The Supreme Court of the United States, in Mutual Benefit Life Insurance Co. v. Newton, 22 Wall. 32, 22 L, Ed. 793, held it was error to have excluded from the jury proofs of death when offered by the company. The reasons assigned are in part as follows:
"But independently of this position the proofs presented were admissible as representations on the part of the party for whose benefit the policies were taken, as to the death and the manner of the death of the insured. They were presented to the company in compliance with the condition of the policy requiring notice and proof of the death of the insured as preliminary to the payment of the insurance money. They were intended for the action of the company, and upon their truth the company had a right to rely. Unless corrected for mistake, the insured was bound by them. Good faith and fair dealing required that she should be held to representations deliberately made until it was shown that they were made under a misapprehension of the facts, or in ignorance of material matters subsequently ascertained."

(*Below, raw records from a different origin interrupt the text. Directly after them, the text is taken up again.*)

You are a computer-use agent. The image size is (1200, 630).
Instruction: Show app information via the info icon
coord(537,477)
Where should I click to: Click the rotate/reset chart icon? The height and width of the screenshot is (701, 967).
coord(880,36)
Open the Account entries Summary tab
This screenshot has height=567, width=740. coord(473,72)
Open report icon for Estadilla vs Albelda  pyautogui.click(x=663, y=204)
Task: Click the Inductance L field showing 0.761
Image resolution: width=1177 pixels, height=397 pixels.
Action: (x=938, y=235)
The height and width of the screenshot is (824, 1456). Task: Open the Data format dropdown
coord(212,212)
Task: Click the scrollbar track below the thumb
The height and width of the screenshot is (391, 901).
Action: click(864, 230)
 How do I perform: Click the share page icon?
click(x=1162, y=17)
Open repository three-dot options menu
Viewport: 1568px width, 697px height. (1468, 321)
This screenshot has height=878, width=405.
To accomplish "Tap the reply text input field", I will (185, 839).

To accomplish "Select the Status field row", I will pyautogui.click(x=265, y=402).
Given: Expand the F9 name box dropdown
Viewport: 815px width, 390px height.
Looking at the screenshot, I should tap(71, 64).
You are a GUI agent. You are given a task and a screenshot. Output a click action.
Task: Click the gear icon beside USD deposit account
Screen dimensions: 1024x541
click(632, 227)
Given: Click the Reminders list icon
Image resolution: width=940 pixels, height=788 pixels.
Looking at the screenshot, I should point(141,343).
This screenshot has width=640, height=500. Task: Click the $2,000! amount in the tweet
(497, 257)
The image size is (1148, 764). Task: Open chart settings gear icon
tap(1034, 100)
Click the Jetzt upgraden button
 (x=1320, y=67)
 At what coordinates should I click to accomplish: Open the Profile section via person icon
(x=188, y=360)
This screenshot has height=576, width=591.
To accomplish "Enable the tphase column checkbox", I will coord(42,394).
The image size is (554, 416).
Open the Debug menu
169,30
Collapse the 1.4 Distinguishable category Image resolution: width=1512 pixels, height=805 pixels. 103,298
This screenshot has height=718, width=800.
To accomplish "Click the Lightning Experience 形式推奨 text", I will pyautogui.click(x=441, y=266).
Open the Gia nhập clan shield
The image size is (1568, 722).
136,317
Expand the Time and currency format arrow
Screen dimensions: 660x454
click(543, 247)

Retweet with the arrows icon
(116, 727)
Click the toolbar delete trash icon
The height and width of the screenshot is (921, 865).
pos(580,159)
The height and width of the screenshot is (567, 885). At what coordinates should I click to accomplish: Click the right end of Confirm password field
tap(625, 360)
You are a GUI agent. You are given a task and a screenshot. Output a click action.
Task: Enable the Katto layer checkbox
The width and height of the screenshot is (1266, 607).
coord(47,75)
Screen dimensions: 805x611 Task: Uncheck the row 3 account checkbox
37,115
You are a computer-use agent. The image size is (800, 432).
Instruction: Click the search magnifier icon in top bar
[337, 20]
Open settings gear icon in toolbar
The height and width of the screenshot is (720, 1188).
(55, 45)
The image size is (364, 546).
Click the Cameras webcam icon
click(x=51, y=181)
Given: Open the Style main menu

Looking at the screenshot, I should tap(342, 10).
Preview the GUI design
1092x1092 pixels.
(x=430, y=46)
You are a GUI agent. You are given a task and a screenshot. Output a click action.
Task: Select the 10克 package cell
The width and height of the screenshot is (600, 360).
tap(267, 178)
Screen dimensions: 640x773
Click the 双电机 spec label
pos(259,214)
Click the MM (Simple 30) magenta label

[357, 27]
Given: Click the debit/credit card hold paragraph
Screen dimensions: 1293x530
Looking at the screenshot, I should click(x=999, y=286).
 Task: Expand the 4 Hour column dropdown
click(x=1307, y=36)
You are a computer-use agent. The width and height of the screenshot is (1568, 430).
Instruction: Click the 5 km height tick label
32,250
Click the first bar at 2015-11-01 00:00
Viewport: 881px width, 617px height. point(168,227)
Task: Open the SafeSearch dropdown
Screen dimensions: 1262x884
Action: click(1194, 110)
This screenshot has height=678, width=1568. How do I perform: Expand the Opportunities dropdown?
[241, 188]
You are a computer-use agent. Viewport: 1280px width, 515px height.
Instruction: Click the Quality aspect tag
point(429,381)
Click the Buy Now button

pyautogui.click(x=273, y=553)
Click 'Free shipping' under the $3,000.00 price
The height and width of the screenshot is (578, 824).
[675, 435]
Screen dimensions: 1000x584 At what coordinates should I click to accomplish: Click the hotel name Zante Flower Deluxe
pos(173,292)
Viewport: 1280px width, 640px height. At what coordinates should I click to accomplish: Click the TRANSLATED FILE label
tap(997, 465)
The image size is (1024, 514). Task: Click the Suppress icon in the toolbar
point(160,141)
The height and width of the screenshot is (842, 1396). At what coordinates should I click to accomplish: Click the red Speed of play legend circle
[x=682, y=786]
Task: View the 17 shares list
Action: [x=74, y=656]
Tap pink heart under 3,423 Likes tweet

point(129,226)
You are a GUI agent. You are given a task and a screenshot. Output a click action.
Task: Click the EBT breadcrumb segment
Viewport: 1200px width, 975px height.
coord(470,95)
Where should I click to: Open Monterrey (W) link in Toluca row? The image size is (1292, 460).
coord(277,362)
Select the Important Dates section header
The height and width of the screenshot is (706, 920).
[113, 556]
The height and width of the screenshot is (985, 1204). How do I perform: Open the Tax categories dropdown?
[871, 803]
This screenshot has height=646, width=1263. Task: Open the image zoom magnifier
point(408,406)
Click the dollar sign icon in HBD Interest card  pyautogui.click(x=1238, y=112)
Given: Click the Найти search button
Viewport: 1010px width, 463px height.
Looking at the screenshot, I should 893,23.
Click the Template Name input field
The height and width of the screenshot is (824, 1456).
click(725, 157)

We are of the opinion that the certificate signed by the personal representatives of his estate, named as beneficiary in the policy, was competent evidence, and should have been received. Likewise the statements of the doctor and undertaker, although not parties to the litigation, were admissible, since they constitute part of the proofs of death submitted to the company, and were in effect adopted by the parties as their own admissions. The case of Ætna Life Ins. Co. v. Milward, 118 Ky. 716, 82 S.W. 364, 26 Ky. Law Rep. 589, 68 L.R.A. 285, 4 Ann. Cas. 1092, is not at variance, as the question there considered was the competency of a verdict of a coroner's jury offered in evidence on the trial as substantive proof. The admission of the parties is not conclusive as to the manner of insured's death, but, if unexplained and uncontradicted, it would be sufficient to authorize a directed verdict for the defendant. 7 Cooley's Briefs on Insurance, p. 5941. Of course, plaintiffs may be permitted to introduce competent evidence in explanation, or showing that the admission was made through mistake, and does not truly disclose the manner in which the decedent met his death.
The opinions in Ætna Life Insurance Co. v. Kaiser, and American Benevolent Association v. Stough, supra, are hereby overruled to the extent that they are in conflict with this opinion.
The judgment is accordingly reversed for proceedings consistent herewith.